Reads some data from a database
Makes some transformations and..
exports into a csv the modified table.

This code needs to run in a client's machine, but we need to "hide" the actual code from the user.

Is there any useful suggestions on how we can achieve that?

This is going to be nearly impossible. If you have very unsophisticated users you might be able to obfuscate (e.g. by having them run a Shiny app locally). https://www.researchgate.net/post/How_to_make_invisible_the_R_code — Ben Bolker, Jan 26 '21 at 17:20
@BenBolker why is this impossible? Can't this R script be "exported" as an .exe (or some other alternative) and run from the client instead? — Vamkos, Jan 26 '21 at 17:24
Vamkos, unfortunately R doesn't provide the ability to compile/export a `.exe` from a script, perhaps unlike some other languages. In general, your only reasonable way to obscure code from the end-users is to not run the R stuff on their computers. Options for this: run it as a plumber API end-point (you have to host it somewhere), a shiny app, or perhaps Rserve (though that's a bit more difficult to secure well in a cross-network topology). — r2evans, Jan 26 '21 at 17:48
Some methods of deploying R-code to end users without requiring them to know R (or even manage an R instance) are focused on handling the installation and such, not at all towards securing the running code; a determined user will most likely be able to get the full source without too much effort. Such efforts include [RInno](https://github.com/ficonsulting/RInno) and [DesktopDeployR](https://github.com/wleepang/DesktopDeployR) among others. I am not recommending for or against either, just to demonstrate that most effort is in dealing with IT-challenged users, not the curious ones. — r2evans, Jan 26 '21 at 17:51
Bottom line, the only reasonable (and certainly the best) way to secure R code from curious users is to run all of the R-based processing on computers you control. — r2evans, Jan 26 '21 at 17:52
This has been discussed various times in various venues over the years (probably mostly in R mailing lists). @r2evans, you could post your comments as a canonical SO answer (assuming it's not somewhere on the site already ...) — Ben Bolker, Jan 26 '21 at 21:00
@Vamkos, did you ever come to some form of resolution? I know my answer did not give you steps on "how to do this". Your question is not unique (I myself was asking similar questions years before). — r2evans, Jun 02 '22 at 12:56

score 7 · Answer 1 · answered Jan 26 '21 at 22:10

Up front

... it will be nearly impossible to deploy an R <something> to another computer in a way that prevents curious users from accessing the source code.

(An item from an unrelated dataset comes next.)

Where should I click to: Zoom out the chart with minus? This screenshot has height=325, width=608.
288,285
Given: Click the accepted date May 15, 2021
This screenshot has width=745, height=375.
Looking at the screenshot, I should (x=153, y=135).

From a mailing list conversation in 2011, in response to "I would not like anyone to be able to read the code.",

R is an open source project, so providing ways for you to do this is not one of our goals.

Duncan Murdoch https://stat.ethz.ch/pipermail/r-help/2011-July/282755.html

(Prof Murdoch was on the R Core Team and R Foundation for many years.)

Background

Several (many?) programming languages provide the ability to compile a script or program into an executable, the .exe you reference. For example, python has tools like py2exe and PyInstaller. The tools range from merely compactifying the script into a zip-ball, perhaps obfuscating the script; ... to actually creating a exe with the script either tightly embedded or such. (This part could use some more citations/research.)

This is usually good enough for many people, by keeping the honest out. I say it that way because all you need to do is google phrases like decompile py2exe and you'll find tools, howtos, tutorials, etc, whose intent might be honestly trying to help somebody recover lost code. Regardless of the intentions, they will only slow curious users.

Unfortunately, there are no tools that do this easily for R.

There are tools with the intent of making it easy for non-R-users to use R-based tools. For instance, RInno and DesktopDeployR are two tools with the intent of creating Windows (no mac/linux) installers that support R or R/shiny tools. But the intent of tools like this is to facilitate the IT tasks involved with getting a user/client to install and maintain R on their computer, not with protecting the code that it runs.

Constrain `R.exe`?

There have been questions (elsewhere?) that ask if they can modify the R interpreter itself so that it does not do everything it is intended to do. For instance, one could redefine base::print in such a way that functions' contents cannot be dumped, and debug doesn't show the code it's about to execute, and perhaps several other protective steps.

There are a few problems with this approach:

There is always another way to get at a function's contents. Even if you stop print.default and the debugger from doing this, there are others ways to get to the functions (body(.), for one). How many of these rabbit holes do you feel you will accurately traverse, get them all ... with no adverse effect on normal R code?
Even if you feel you can get to them all, are you encrypting the source .R files that contain your proprietary content? Okay, encrypting is good, except you need to decrypt the contents somehow. Many tools that have encrypted contents do so to thwart reverse-engineering, so they also embed (obfuscatedly, of course) the decryption key in the application itself. Just give it time, somebody will find and extract it.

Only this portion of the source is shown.